Juden und Muslime begrüßen Gesetzentwurf zur Beschneidung

Einigung in Reichweite

Das Gesetz zur Erlaubnis religiöser Beschneidungen nimmt Gestalt an: Der Entwurf aus dem Justizministerium erntet bei Juden und Muslimen Lob. Beschneidungsgegner appellieren indes weiter, das Gesetz noch zu stoppen.

Beschneidungsgesetz kommt (KNA)
Beschneidungsgesetz kommt / ( KNA )

Der Gesetzentwurf aus dem Bundesjustizministerium zur Erlaubnis religiöser Beschneidungen ist bei Juden und Muslimen auf Zustimmung gestoßen. "Wir sind froh, dass jüdische Gebote und damit jüdisches Leben nicht in die Illegalität gedrängt werden", sagte der Präsident des Zentralrats der Juden in Deutschland, Dieter Graumann, am Donnerstag in Berlin. Auch der Zentralrat der Muslime begrüßte den Entwurf.



In der kommenden Woche im Kabinett

Gut drei Monate nach Bekanntwerden des Kölner Urteils, das die religiöse Beschneidung als Körperverletzung gewertet hatte, nehmen die Gesetzespläne der Bundesregierung Gestalt an. Am Montag wurde ein Entwurf zur Abstimmung verschickt. Bereits in der kommenden Woche könnte er im Kabinett behandelt und danach in den Bundestag eingebracht werden.



Nach dem Entwurf, der dem epd vorliegt, soll die elterliche Sorge die Entscheidung für eine Beschneidung aus medizinisch nicht notwendigen Gründen bei Minderjährigen umfassen. Der Eingriff wäre demnach erlaubt, wenn er nach den Regeln ärztlicher Kunst ausgeführt wird. Dazu gehören eine umfassende Aufklärung und eine möglichst effektive Schmerzbehandlung. In den ersten sechs Monaten nach der Geburt soll der Eingriff auch einem religiösen Beschneider erlaubt sein.

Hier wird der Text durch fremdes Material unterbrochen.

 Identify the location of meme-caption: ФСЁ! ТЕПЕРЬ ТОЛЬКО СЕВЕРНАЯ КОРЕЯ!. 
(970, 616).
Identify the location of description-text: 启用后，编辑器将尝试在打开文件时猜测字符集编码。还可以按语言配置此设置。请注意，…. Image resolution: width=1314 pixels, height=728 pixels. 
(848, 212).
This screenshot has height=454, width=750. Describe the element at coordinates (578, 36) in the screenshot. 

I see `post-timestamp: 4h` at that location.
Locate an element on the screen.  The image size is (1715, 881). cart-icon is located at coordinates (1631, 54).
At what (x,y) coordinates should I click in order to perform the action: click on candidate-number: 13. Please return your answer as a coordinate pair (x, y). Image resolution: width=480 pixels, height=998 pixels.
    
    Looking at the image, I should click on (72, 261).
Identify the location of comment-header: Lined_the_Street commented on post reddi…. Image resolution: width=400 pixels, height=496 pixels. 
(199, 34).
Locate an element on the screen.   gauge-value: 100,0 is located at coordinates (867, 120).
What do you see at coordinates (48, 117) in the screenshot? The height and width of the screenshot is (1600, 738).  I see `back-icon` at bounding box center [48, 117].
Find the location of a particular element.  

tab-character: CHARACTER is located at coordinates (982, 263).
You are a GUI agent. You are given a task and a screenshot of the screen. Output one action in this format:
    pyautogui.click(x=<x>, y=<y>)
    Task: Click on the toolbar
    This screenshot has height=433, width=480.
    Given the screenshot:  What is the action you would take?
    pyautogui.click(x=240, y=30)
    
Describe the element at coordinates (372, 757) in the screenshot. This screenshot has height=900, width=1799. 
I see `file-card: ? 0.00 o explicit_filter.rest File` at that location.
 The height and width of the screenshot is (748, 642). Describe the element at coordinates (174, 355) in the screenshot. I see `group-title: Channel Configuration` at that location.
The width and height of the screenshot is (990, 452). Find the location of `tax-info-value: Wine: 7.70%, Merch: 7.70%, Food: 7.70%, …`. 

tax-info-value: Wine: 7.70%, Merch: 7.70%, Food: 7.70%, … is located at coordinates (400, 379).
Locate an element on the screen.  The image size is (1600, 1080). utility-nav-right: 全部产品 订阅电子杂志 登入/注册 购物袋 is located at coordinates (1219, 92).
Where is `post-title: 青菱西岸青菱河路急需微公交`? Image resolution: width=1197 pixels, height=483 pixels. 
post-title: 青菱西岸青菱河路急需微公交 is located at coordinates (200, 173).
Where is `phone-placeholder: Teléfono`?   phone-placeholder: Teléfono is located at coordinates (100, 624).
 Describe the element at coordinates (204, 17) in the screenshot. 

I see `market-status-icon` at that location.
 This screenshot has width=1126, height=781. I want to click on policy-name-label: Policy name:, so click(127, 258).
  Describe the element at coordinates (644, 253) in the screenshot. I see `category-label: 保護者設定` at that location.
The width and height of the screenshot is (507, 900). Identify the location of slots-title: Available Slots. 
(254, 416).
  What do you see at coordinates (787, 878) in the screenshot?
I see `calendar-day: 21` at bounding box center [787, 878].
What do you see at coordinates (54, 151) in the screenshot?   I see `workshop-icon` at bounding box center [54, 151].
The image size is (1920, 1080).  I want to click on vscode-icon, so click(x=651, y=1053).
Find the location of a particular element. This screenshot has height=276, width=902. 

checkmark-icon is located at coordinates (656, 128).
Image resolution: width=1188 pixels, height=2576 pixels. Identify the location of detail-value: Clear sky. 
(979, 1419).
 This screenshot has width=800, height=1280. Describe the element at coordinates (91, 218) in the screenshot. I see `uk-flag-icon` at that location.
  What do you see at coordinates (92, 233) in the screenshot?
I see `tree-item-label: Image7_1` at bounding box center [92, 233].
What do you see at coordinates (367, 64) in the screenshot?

Der Ärztliche Direktor des Jüdischen Krankenhauses in Berlin, Kristof Graf, begrüßte den Entwurf. "Ich denke, das wird im Alltag Klärung und Ruhe in die Debatte bringen", sagte er dem epd. Noch zu klären werde sein, ob die Religionsgemeinschaften angesichts der Tätigkeit ritueller Beschneider einheitliche Standards entwickeln und beispielsweise Ausbildungszertifikate vergeben wollen, ergänzte Graf. Darüber sollten Rabbiner und der Zentralrat der Juden diskutieren.



"Sicherlich müssen wir hier auch einige Kompromisse eingehen", sagte Graumann zu dem Thema. Dennoch sei die Tatsache, dass die fachgerecht ausgebildeten Beschneider (Mohalim) den Eingriff weiter vornehmen könnten "ein guter und wichtiger Beschluss". Zudem hoffe er, dass in der Zivilgesellschaft das Verständnis und der Respekt für jüdisches Leben wieder wachse.



European Jewish Congress befürchtet Einschränkung in weiteren Ländern

Der European Jewish Congress befürchtet indes auch in anderen Ländern eine Einschränkung der religiösen Praxis. In einem Brief an die Spitzen von europäischer Kommission, Rat und Parlament sowie Regierungen betroffener Mitgliedländer verweist die Dachorganisation auf Pläne der Opposition in Finnland, religiöse Beschneidungen als Straftat zu werten. Auch in Österreich und der Schweiz habe das Kölner Beschneidungsurteil Auswirkungen gehabt. Der Präsident der Organisation, Moshe Kantor, appellierte in seinem Brief an die führenden Politiker, für die Entfaltung der Religionsfreiheit Sorge zu tragen.



Kritik am Gesetzentwurf zur Beschneidung kam von der Frauenhilfsorganisation "Terre des femmes" und der Deutschen Kinderhilfe. Der Entwurf werfe mehr Fragen und Ungereimtheiten auf, als er Rechtssicherheit biete, erklärte die Vorstandsvorsitzende von "Terre des Femmes", Irmingard Schewe-Gerigk. Sie verwies dabei auf eine fehlende Definition der "Regeln der ärztlichen Kunst" und die Bestimmungen zur Schmerzbehandlung.



Der Vorstandsvorsitzende der Deutschen Kinderhilfe, Georg Ehrmann, sagte, das geplante Gesetz schwäche die Kinderrechte. Er startete gemeinsam mit anderen Organisationen eine Bundestags-Petition, die einen Aufschub des Gesetzes zugunsten einer ausführlicheren Diskussion fordert. Das noch eine Woche laufende Begehren haben bisher knapp 4.600 Menschen unterzeichnet.